McKee’s Northside Regeneration group trusted the City would not change the criteria for public subsidies and would act in good faith to ensure success of the development regardless of market dynamics in the future. Based on this trust Paul McKee personally guaranteed over $27 million in development loans to revitalize the least attract area in the region that ultimately led to the City attracting a $1.7 billion corporate headquarters and over 3,000 new jobs.
The City’s decision to force McKee to renegotiate terms now that the area has become less risky is no different than the NGA choosing to renegotiate terms after the City has invested millions in planning and infrastructure into the site.
True leaders make decisions based on what is in the best interest of their region over the long run and not what is politically expedient.

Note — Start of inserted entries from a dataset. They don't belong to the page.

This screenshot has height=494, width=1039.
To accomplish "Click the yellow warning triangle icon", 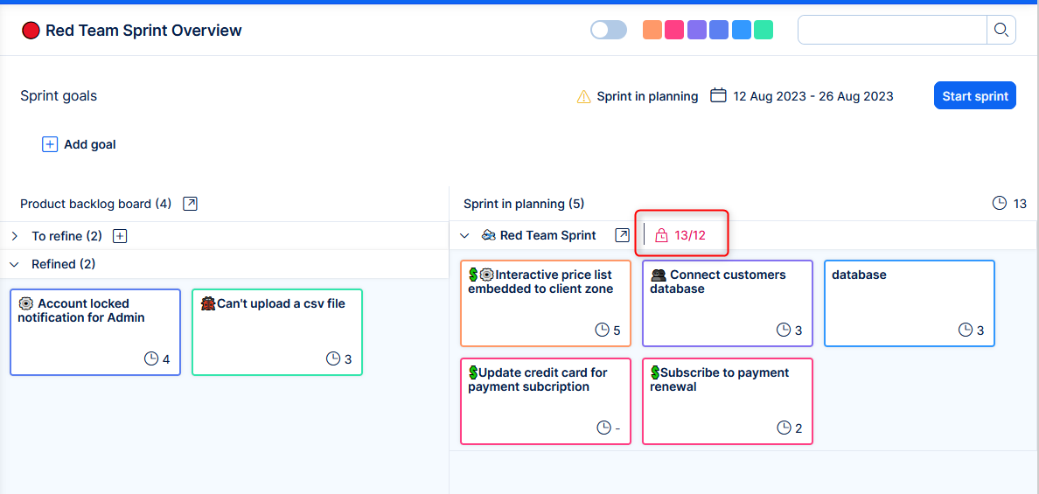I will click(583, 97).
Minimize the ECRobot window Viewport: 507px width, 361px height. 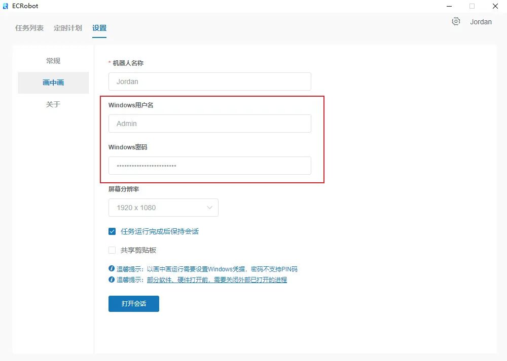449,6
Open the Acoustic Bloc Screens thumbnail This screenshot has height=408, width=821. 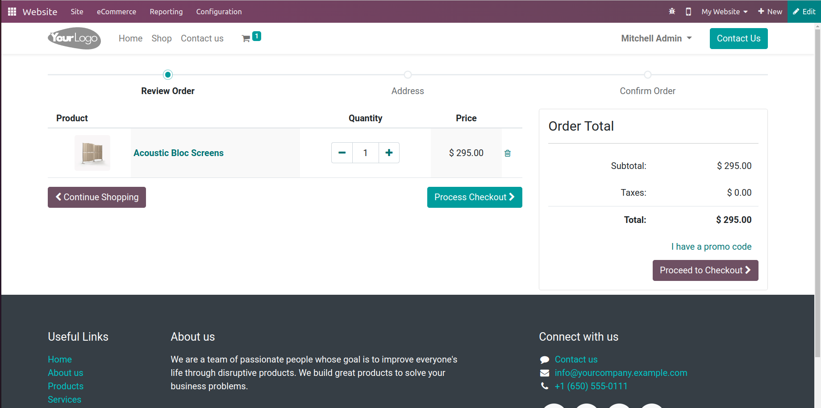(x=92, y=153)
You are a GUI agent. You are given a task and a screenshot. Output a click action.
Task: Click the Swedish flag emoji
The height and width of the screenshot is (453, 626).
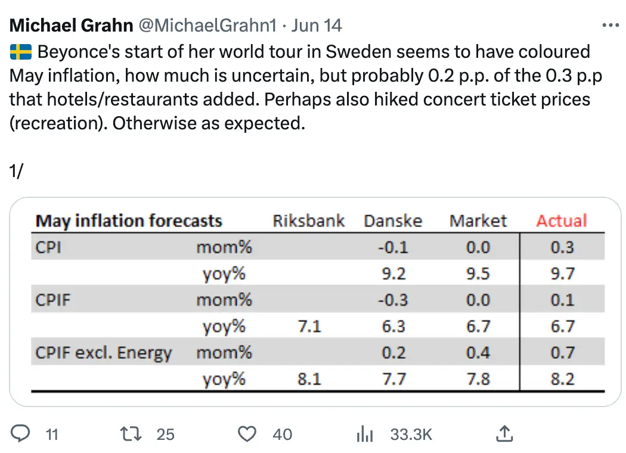pyautogui.click(x=21, y=52)
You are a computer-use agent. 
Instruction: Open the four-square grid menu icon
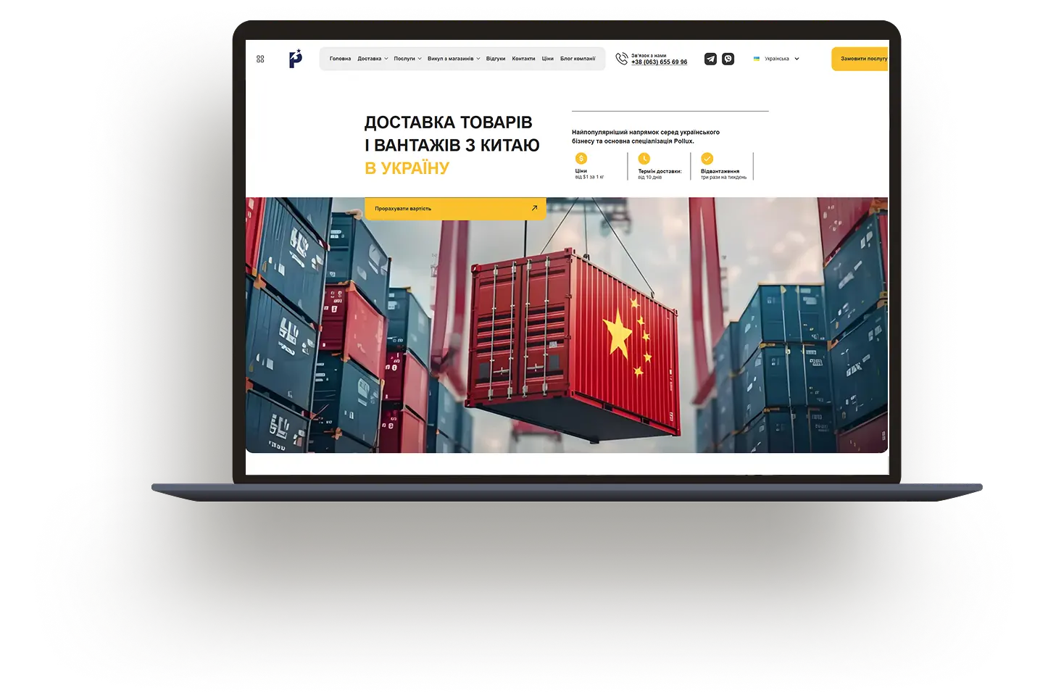(x=260, y=59)
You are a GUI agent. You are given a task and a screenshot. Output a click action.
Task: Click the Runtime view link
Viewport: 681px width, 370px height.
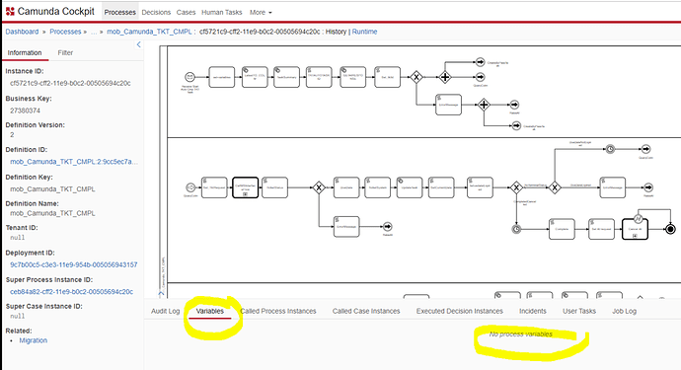point(364,32)
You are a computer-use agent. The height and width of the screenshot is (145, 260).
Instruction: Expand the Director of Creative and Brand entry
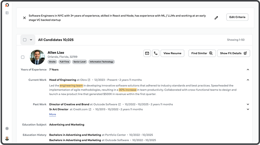click(x=248, y=104)
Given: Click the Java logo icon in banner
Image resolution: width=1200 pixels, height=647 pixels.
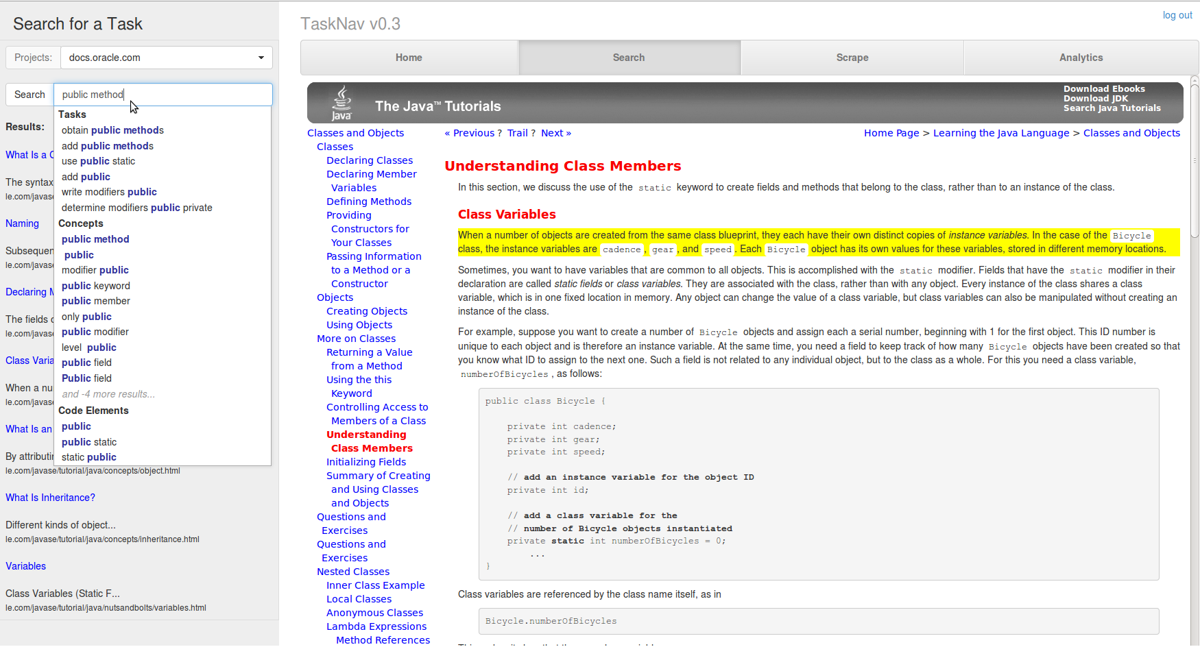Looking at the screenshot, I should coord(341,103).
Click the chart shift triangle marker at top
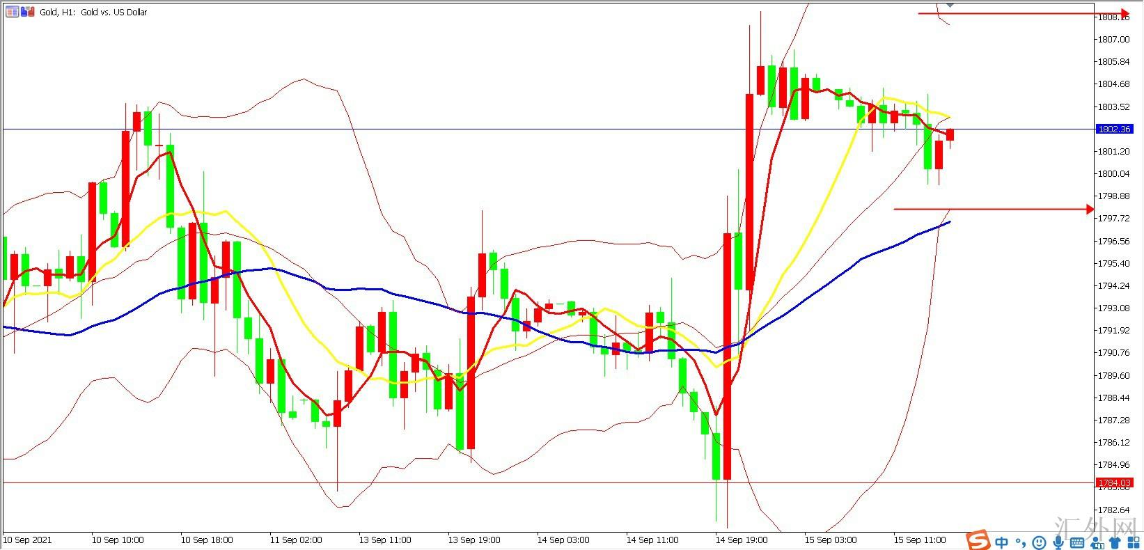The image size is (1144, 550). (x=950, y=4)
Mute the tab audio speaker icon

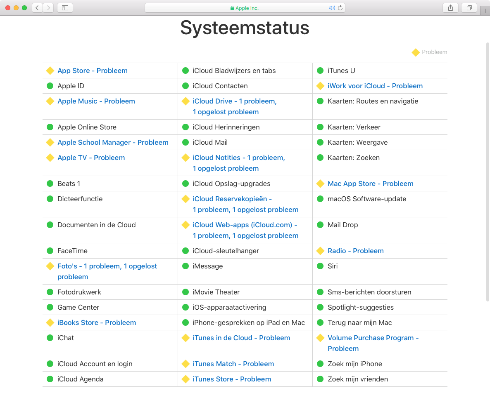click(331, 8)
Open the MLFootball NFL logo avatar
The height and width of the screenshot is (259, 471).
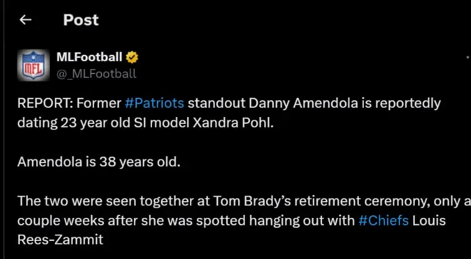[34, 65]
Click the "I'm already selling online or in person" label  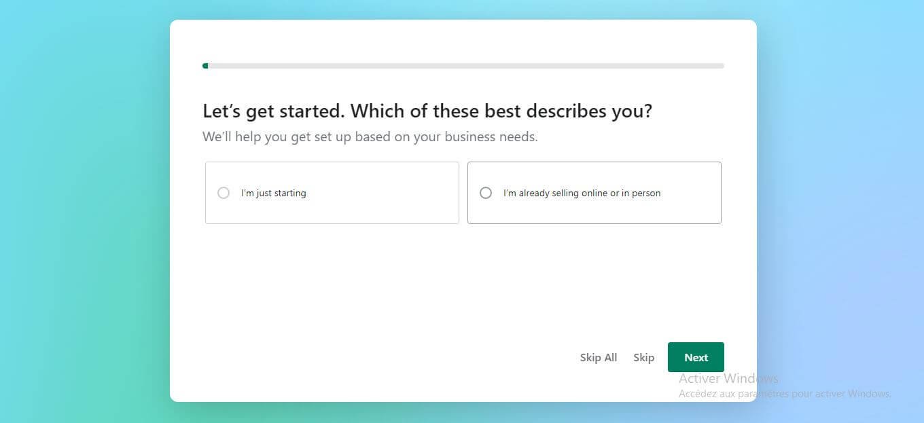582,194
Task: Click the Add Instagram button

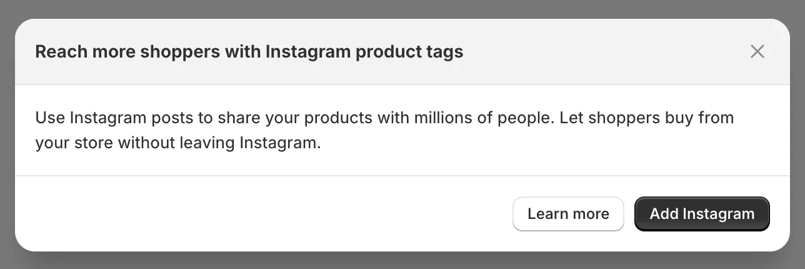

Enticing a developer to invest millions into a high risk area of the City only to change the rules of the game after that investment has spurred the largest job creating development in decades is a blatant example of placing political expediency above the welfare of the region. The attempt by the City of St. Louis Board of Alderman to make Paul McKee the scapegoat for all the failed developments of the past three decades is an insult to the intelligence of the St. Louis voter and a vicious assault on the goodwill the City has generated with businesses, developers and voters over the past decade.